Conto alla rovescia per la notte di San Silvestro. Tradizione e austerity accompagneranno il brindisi di fine anno: a tavola non mancheranno infatti lenticchie e cotechino, ma molti festeggeranno in casa disertando il classico veglione nei locali.

L’unico a non a fare ‘flop’ – secondo una fotografia scattata dalla Confederazione Italiana Agricoltori – sarà lo spumante. A ‘saltare in aria’ saranno 30 milioni di tappi per un fatturato che toccherà i 150 milioni di euro. Crisi a parte, molti passeranno la notte del 31 in agriturismo: duecentomila per la Coldiretti, poco meno di 500 mila per la Confagricoltura, il 4% per la Cia.

Al di là di tutto, l’unica cosa certa è che per il cenone in fattoria – secondo le prime stime degli imprenditori agricoli – si dovrebbero spendere complessivamente non meno di 33 milioni di euro.
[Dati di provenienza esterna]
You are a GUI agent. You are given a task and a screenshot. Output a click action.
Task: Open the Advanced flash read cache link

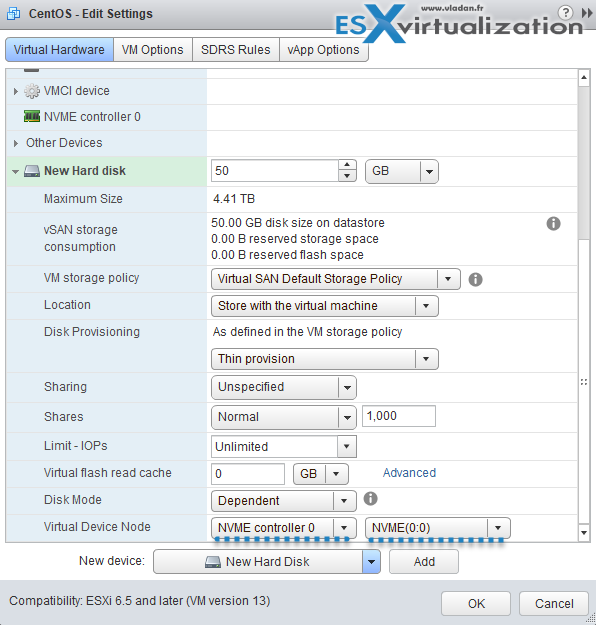(x=409, y=473)
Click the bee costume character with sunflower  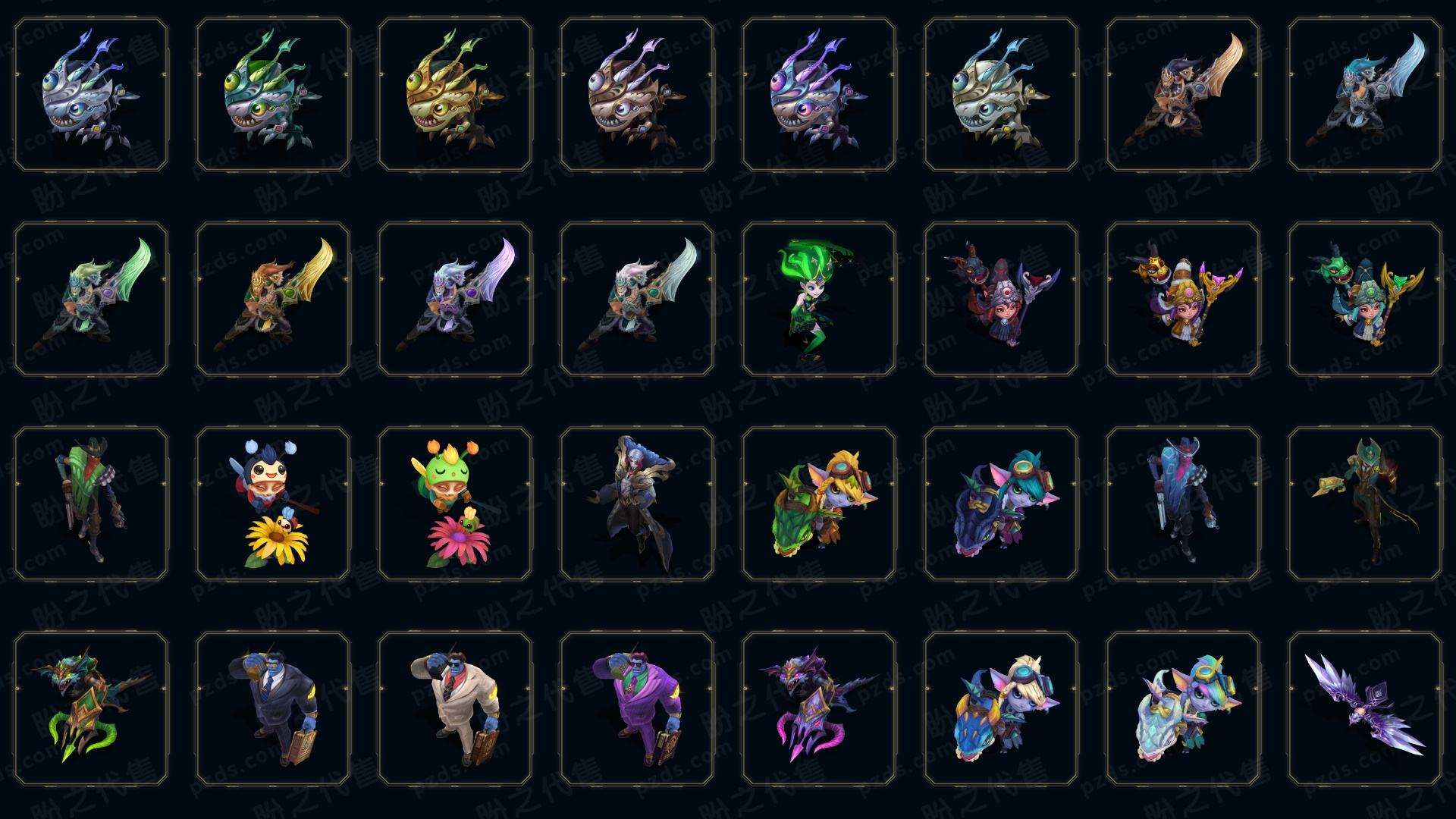[x=273, y=504]
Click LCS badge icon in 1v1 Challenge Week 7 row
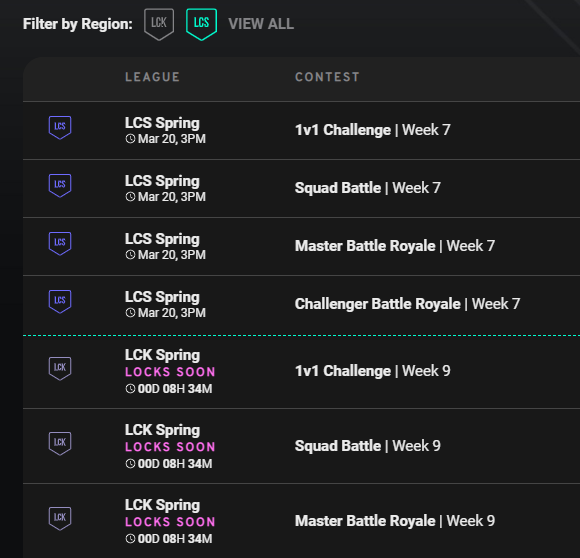This screenshot has height=558, width=580. 60,128
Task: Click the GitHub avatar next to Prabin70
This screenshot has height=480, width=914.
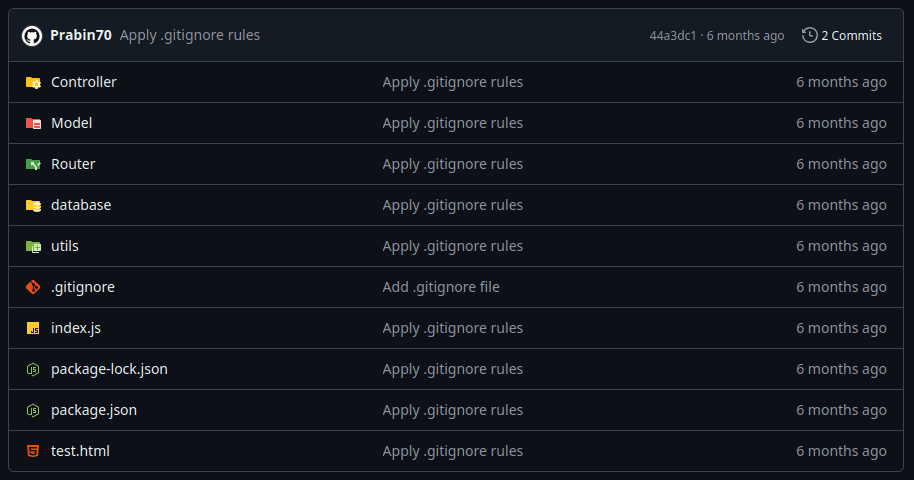Action: pos(31,35)
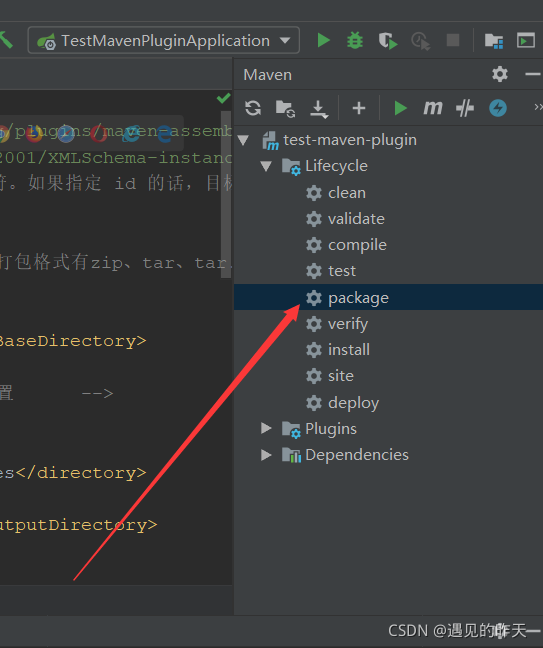Click the Debug bug icon in top toolbar
The width and height of the screenshot is (543, 648).
[355, 40]
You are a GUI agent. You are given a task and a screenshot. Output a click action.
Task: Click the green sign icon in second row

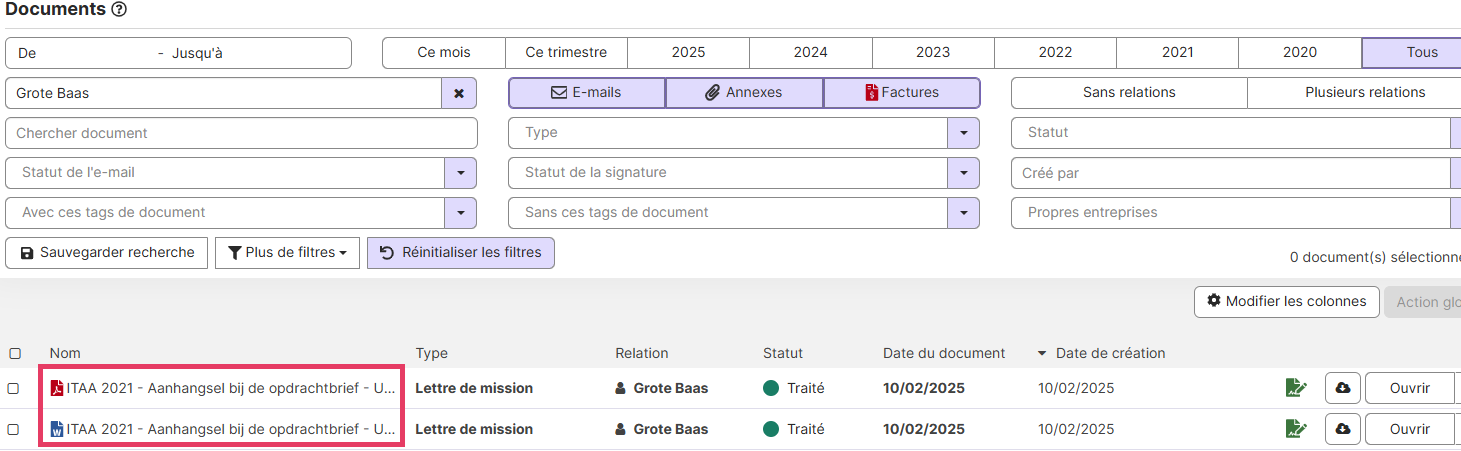tap(1296, 429)
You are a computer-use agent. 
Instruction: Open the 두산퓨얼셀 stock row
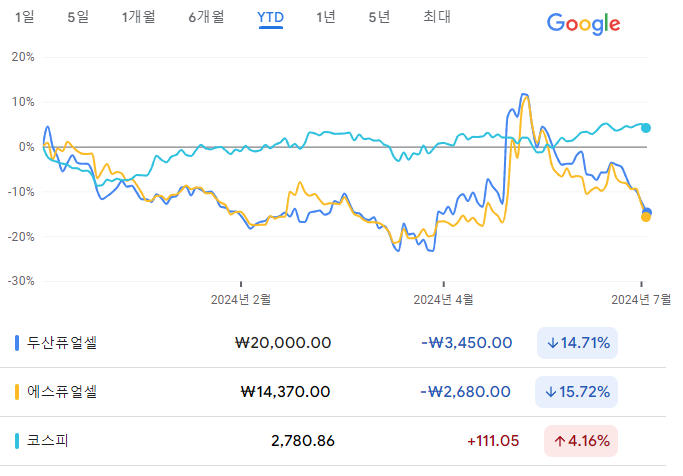click(x=333, y=343)
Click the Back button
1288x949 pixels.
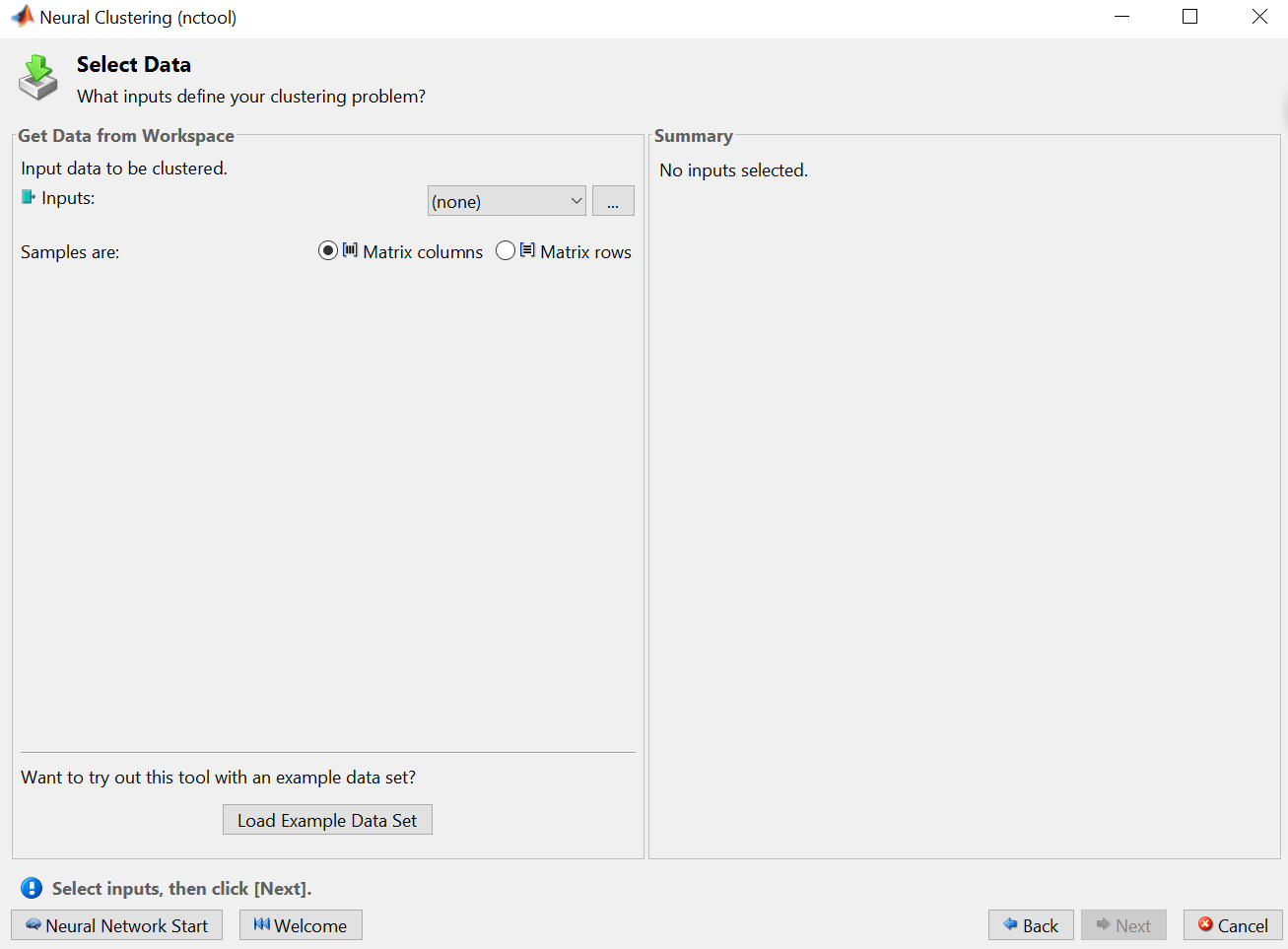1031,925
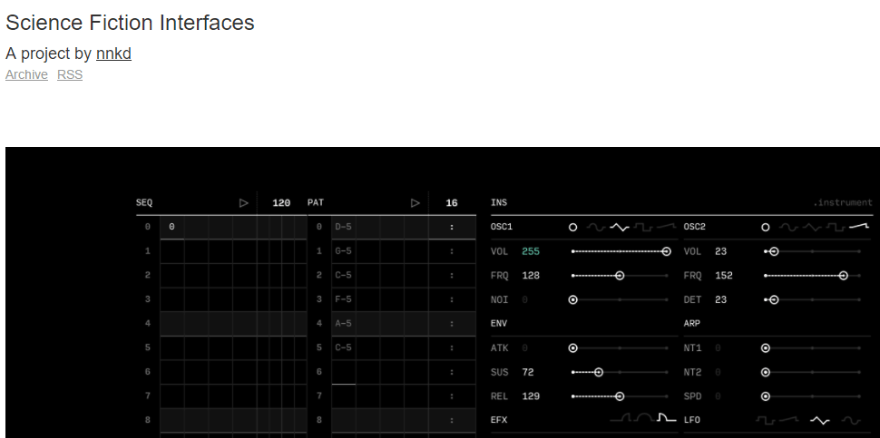Image resolution: width=880 pixels, height=438 pixels.
Task: Pick the sawtooth waveform for OSC1
Action: 665,227
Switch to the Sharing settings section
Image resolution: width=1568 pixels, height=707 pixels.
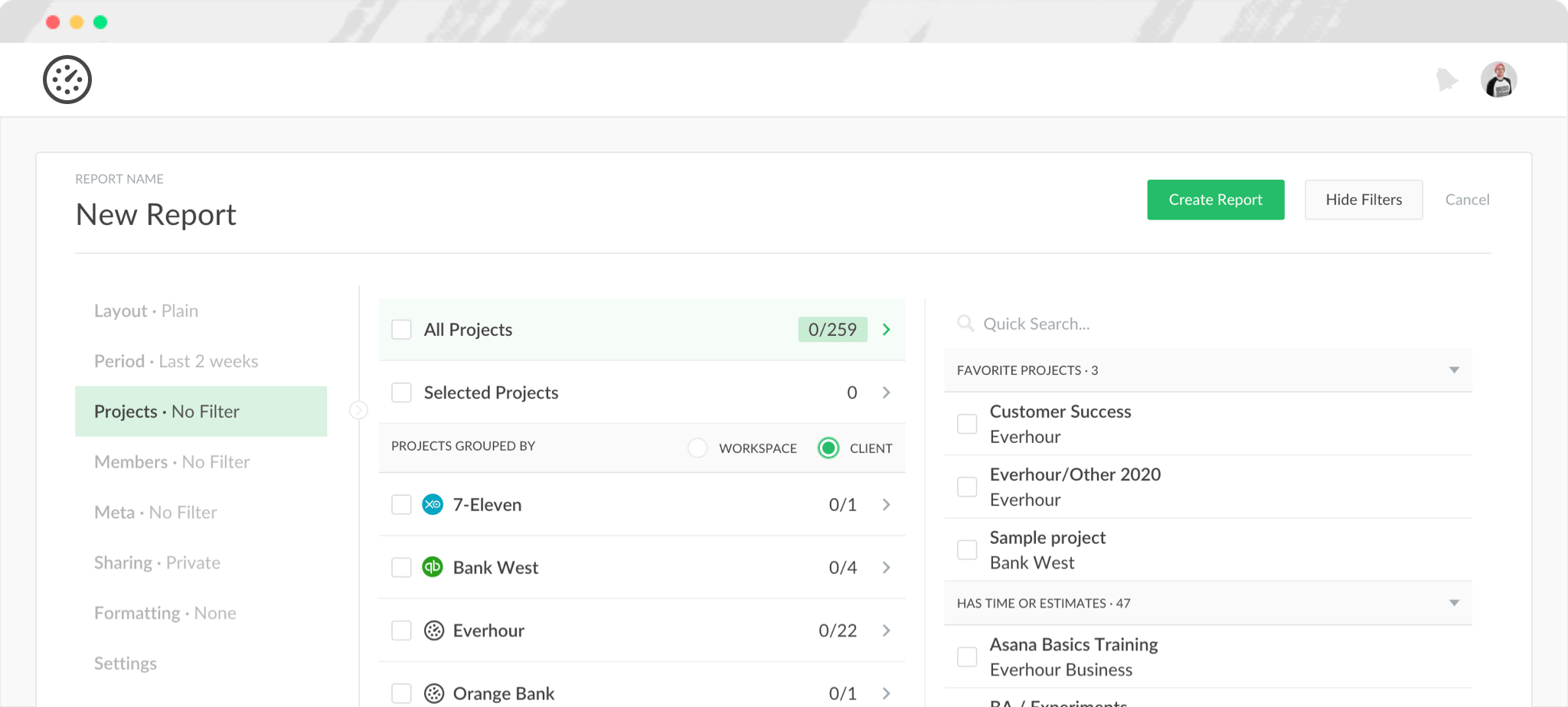tap(157, 562)
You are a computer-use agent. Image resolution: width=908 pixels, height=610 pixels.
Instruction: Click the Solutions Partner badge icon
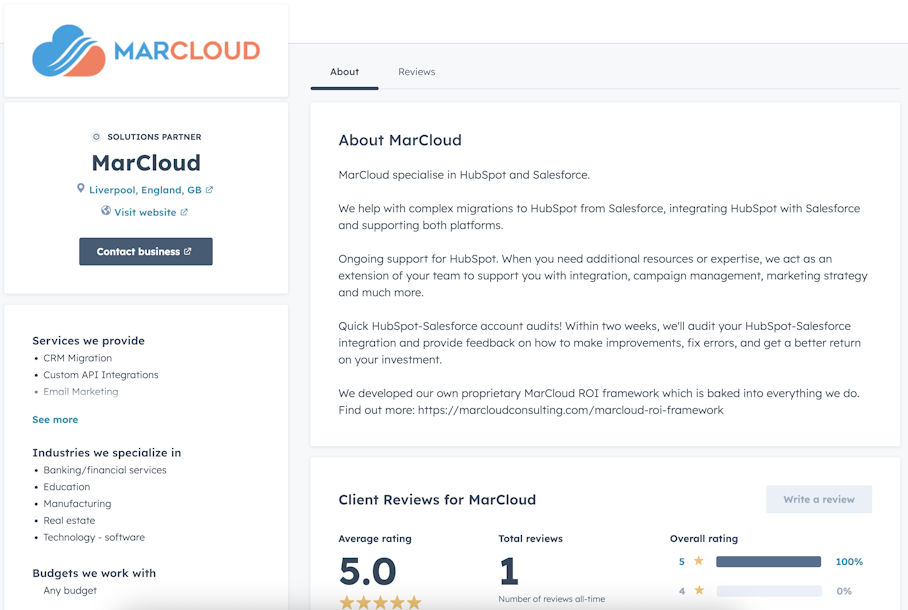[95, 136]
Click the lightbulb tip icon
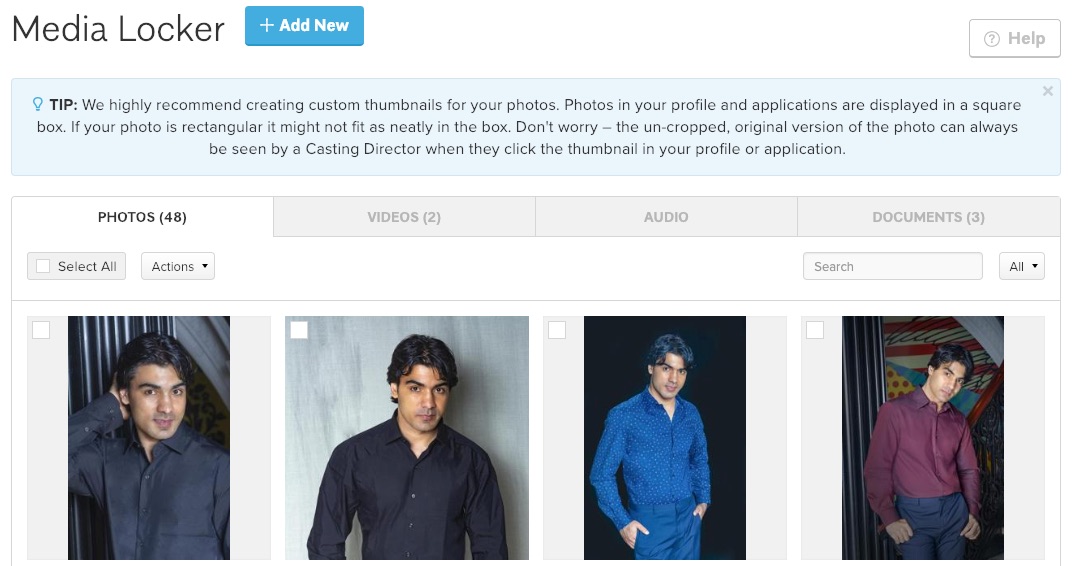The width and height of the screenshot is (1072, 566). click(38, 104)
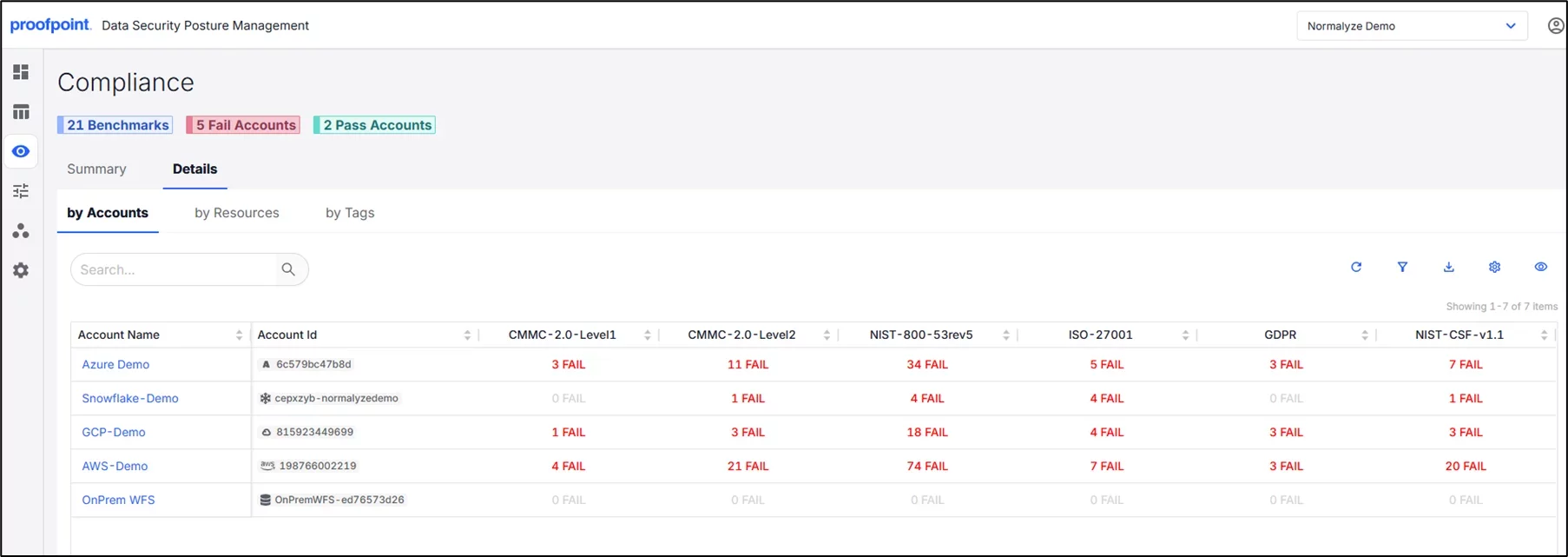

E si tratterà, soprattutto, di men all’insegna di ricette tipiche, spesso rivisitate secondo le consuetudini familiari o l’estro degli chef. E se al Sud, tra Ostuni e Brindisi, sarà protagonista il gusto amarognolo dei lampascioni (cipolle selvatiche) stemperato dal miele d’arancia, in tavola non mancheranno, un pò ovunque, gli sformati a base vegetale. Mentre tra i primi domineranno i sughi a base di carne e tra i secondi, almeno in campagna, vi sarà ampio spazio per cacciagione, maiale e agnello.

Con gli ultimi arrivi del 2004, quindi, l’agriturismo italiano – rivela la Coldiretti sulla base dei dati di Terranostra – dovrebbe registrare un bilancio annuale di 3 milioni di ospiti (costante rispetto allo scorso anno), dei quali 600.000 stranieri per un fatturato complessivo di circa 800 milioni di euro. Una tendenza, quella del Capodanno in campagna, che vede in prima fila comitive di amici, soprattutto giovani, che alle chiassose feste di piazza o alle lunghe serate in discoteca preferiscono la tranquillità della natura.

Tornando a tavola si profila una fine d’anno ‘soft’ per salmone, caviale, capitone e champagne che verranno consumati dagli italiani con il contagocce. Per questi generi alimentari più costosi – secondo la Cia – si registrerà un calo nelle vendite di oltre il 15%. In sostanza – rileva l’organizzazione agricola – è proprio durante le feste che la condizione di austerity si rende ancora più evidente. Ma la crisi profonda della spesa alimentare, che ha segnato un tracollo negli ultimi 5 anni, arriva da molto più lontano. Dagli anni ’70 ad oggi la flessione è stata costante e gli italiani spendono per mangiare circa il 19% in meno di quanto non facessero trent’anni fa.

Di fronte ai redditi familiari dimezzati dal caro vita la scelta, quindi, è quella di fare economia sul cibo, piuttosto che – come indicato da un recente sondaggio della Cia – rinunciare a qualche telefonata dal cellulare o all’acquisto dell’ultima invenzione iper-tecnologica. Volendo fare un esempio forzato ma non troppo, la spesa del traffico telefonico (fisso e mobile) che ogni nucleo familiare affronta nei giorni di festa, equivale se non è superiore – indica la Confederazione – all’importo speso per acquistare gli alimenti necessari per fare il cenone di capodanno a casa, champagne e caviale esclusi.